Since filmosophy claims to be radically fresh and innovative, I’ve
devoted a lot of words to laying out the basics. The big question
remaining is how effectively Frampton’s system produces useful and
exciting new ways of engaging with films and interpreting cinematic
texts. Here the verdict is mixed. One reason is that some of Frampton’s
observations are surprisingly insubstantial, as when he reveals the
proper place to sit in a movie theater—hunkering down in the back can
produce `a mistaken and cold interpretation’ while sitting close to the
screen (but not too close) facilitates a `more aesthetic and truthful’

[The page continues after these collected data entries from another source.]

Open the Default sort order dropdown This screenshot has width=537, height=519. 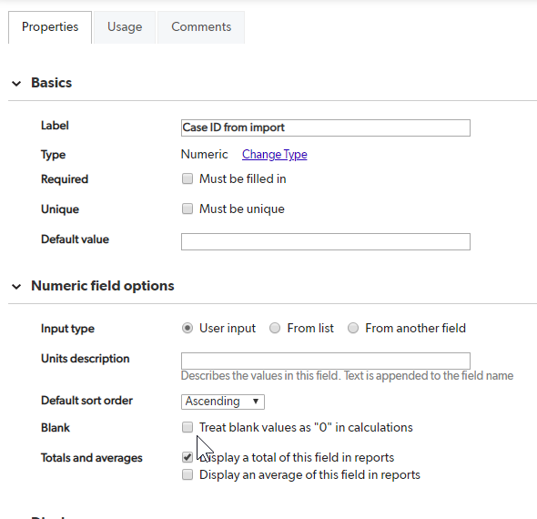click(x=223, y=402)
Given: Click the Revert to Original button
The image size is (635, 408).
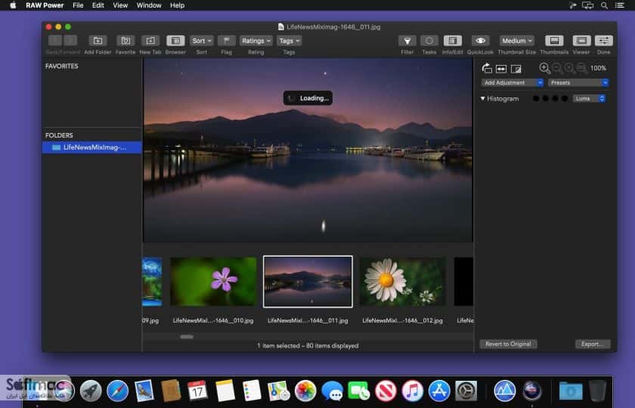Looking at the screenshot, I should pos(508,344).
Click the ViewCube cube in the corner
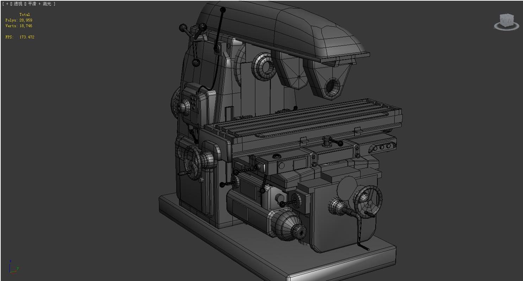Viewport: 523px width, 281px height. coord(506,20)
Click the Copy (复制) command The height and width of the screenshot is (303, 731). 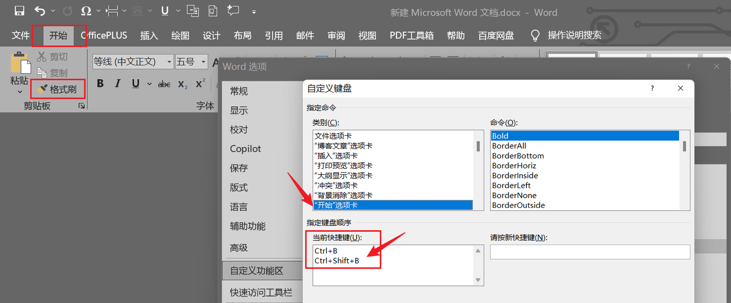[52, 72]
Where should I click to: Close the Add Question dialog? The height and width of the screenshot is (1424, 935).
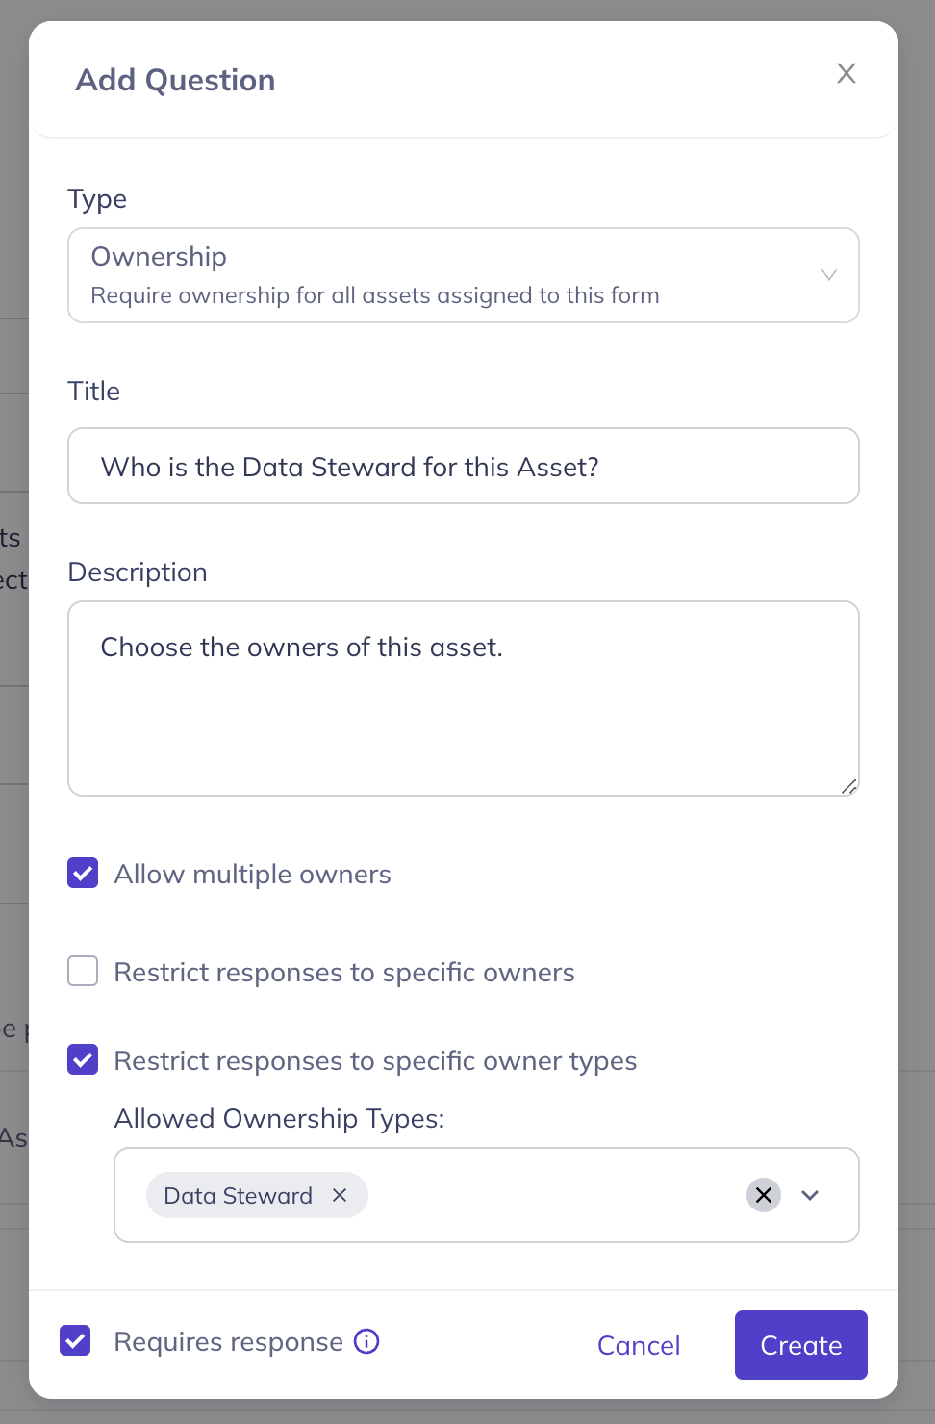click(x=846, y=73)
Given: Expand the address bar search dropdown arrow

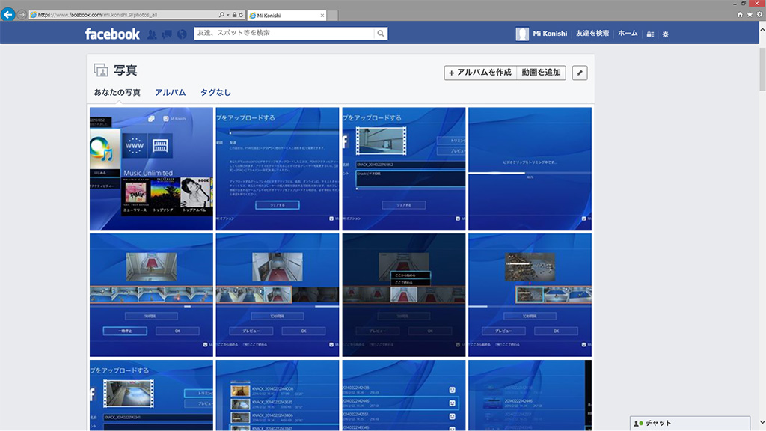Looking at the screenshot, I should tap(227, 15).
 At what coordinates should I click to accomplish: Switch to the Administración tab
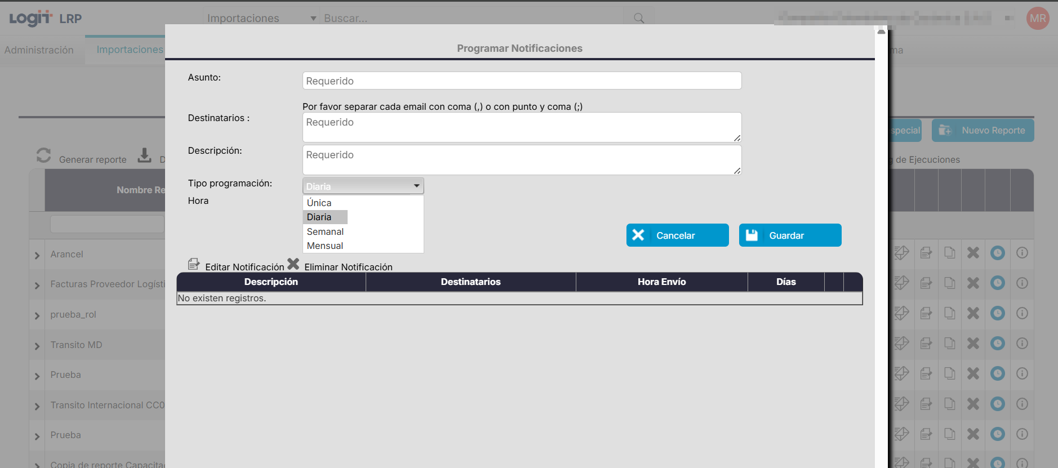pyautogui.click(x=39, y=50)
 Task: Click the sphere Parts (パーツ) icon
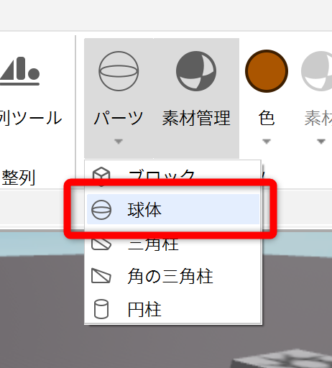click(x=119, y=71)

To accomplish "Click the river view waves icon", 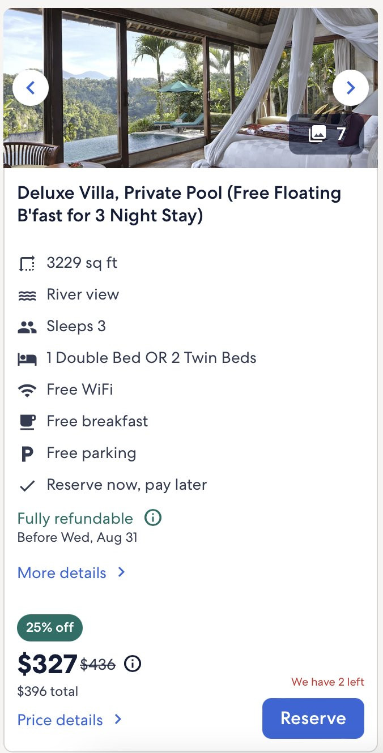I will (27, 295).
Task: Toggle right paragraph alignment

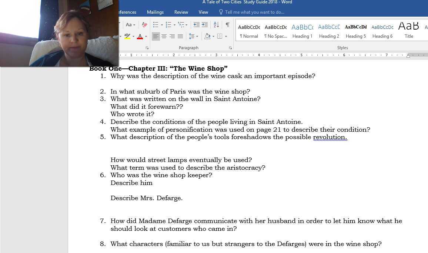Action: tap(172, 36)
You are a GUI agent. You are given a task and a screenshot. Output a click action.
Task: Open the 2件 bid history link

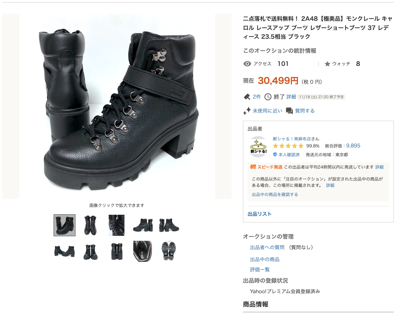[x=257, y=97]
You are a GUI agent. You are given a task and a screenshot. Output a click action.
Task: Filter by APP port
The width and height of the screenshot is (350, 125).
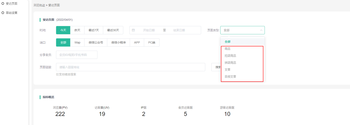click(x=137, y=42)
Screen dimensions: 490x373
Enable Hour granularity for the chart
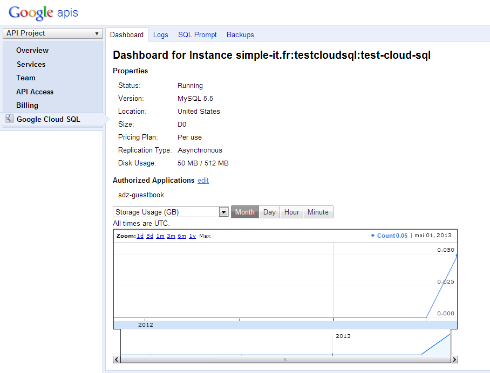click(x=291, y=212)
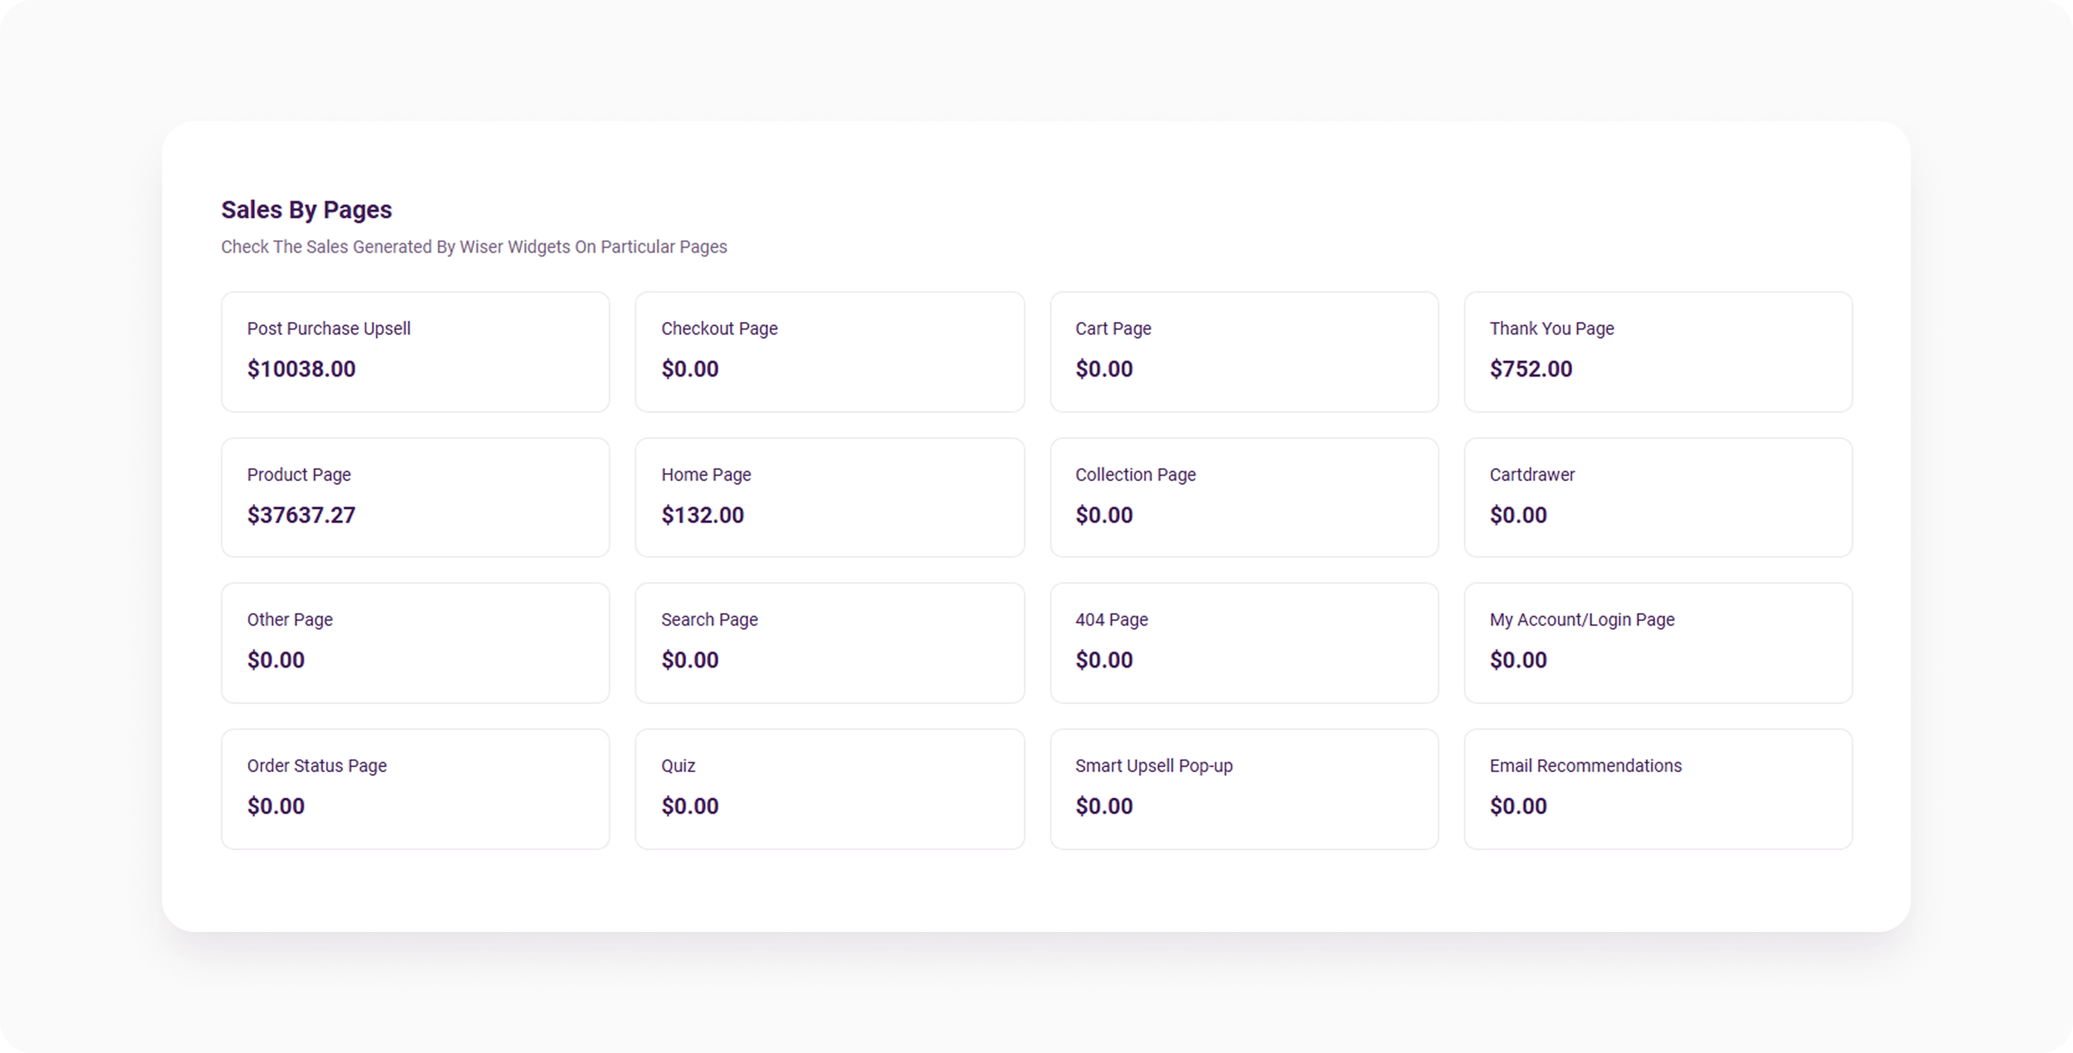The width and height of the screenshot is (2073, 1053).
Task: Click the Cart Page sales card
Action: click(x=1244, y=352)
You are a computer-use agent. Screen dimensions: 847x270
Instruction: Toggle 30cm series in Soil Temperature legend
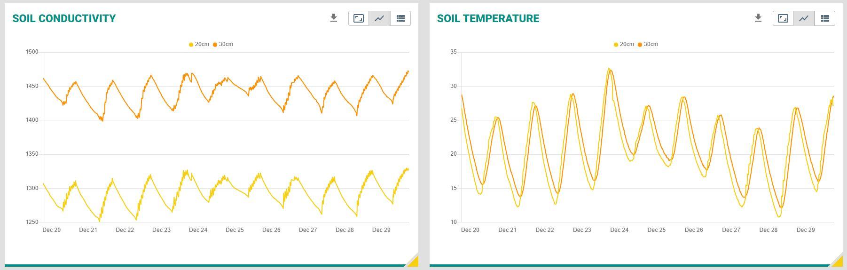648,44
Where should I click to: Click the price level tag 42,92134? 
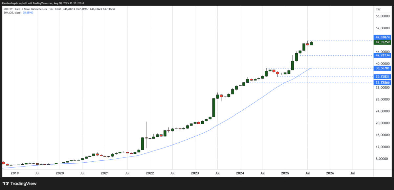pyautogui.click(x=383, y=55)
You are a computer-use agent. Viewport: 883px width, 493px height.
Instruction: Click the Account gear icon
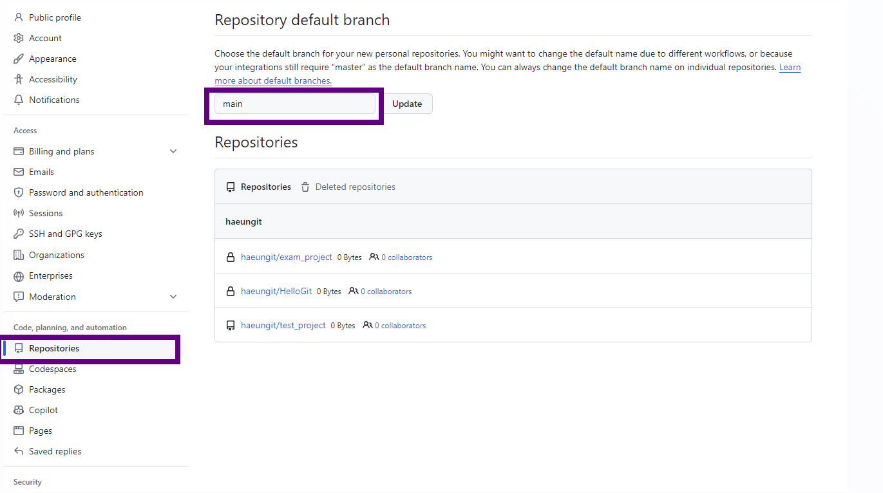click(x=19, y=38)
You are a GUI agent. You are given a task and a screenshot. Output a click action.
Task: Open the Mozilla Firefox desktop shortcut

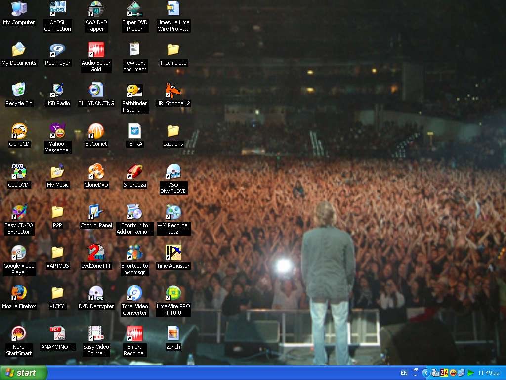(19, 293)
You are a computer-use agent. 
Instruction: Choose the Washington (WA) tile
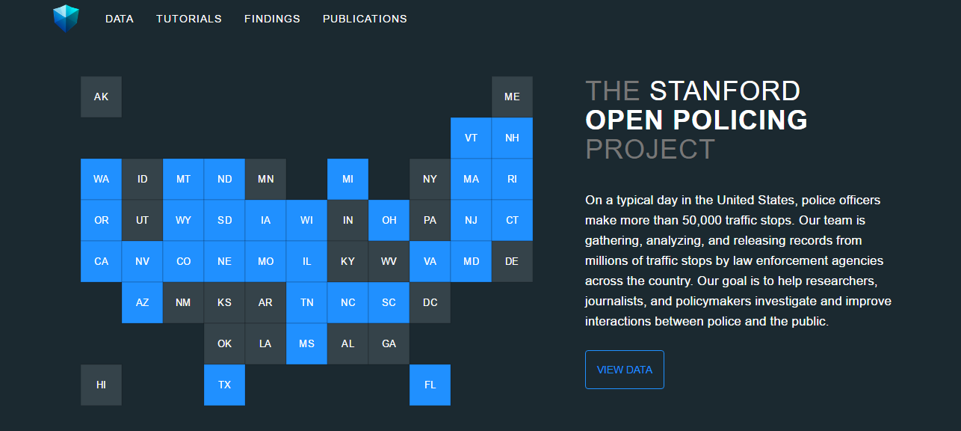tap(101, 179)
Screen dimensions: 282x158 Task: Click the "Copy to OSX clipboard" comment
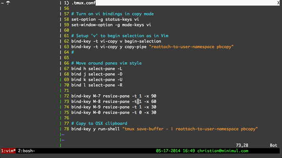[99, 123]
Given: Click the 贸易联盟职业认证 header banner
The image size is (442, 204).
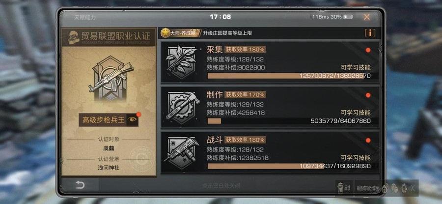Looking at the screenshot, I should click(x=109, y=37).
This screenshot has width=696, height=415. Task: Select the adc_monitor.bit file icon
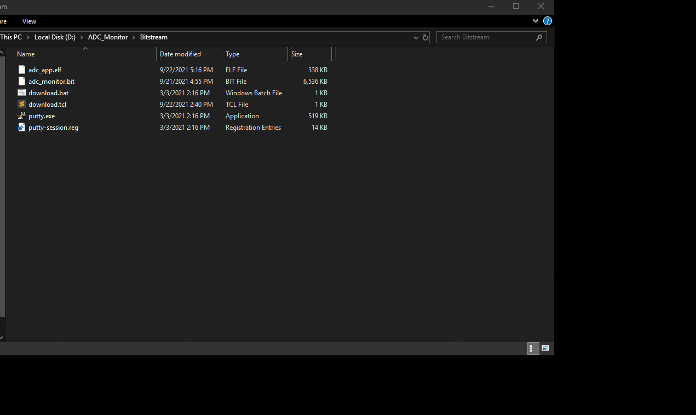point(22,82)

reading (150). His position against “technicist” (171) rhetoric--which
means just about any mention of, say, a camera or a zoom or a tracking
shot—seems like a picky kind of theoretical correctness. (He strays
perilously close to this pitfall himself, as when he remarks that
“mental imagery is the video recorder of our eye-cam” [184-5].) The
book’s theoretical genealogies are detailed and well constructed, but
they have a strong teleological slant, almost implying that analytical
thought from Canudo and Münsterberg through Cavell and Deleuze has all
been building toward—filmosophy!
More important,
Frampton’s interpretations of specific films can seem thin and
anticlimactic after so much buildup of filmosophy’s merits. The movies
he chooses are almost all by canonised auteurs and almost never by
avant-gardists like, say, Stan Brakhage, whose intricate films
brilliantly embody the possibility `that mind and reality are one’
(203). The filmosophical readings of Béla Tarr’s transfixing
Werckmeister Harmonies (2000) and Michael Haneke’s electrifying films,
such as Funny Games (1997) and Caché (2005), are standard critical
stuff apart from references to `film-thinking’ (141) and the like.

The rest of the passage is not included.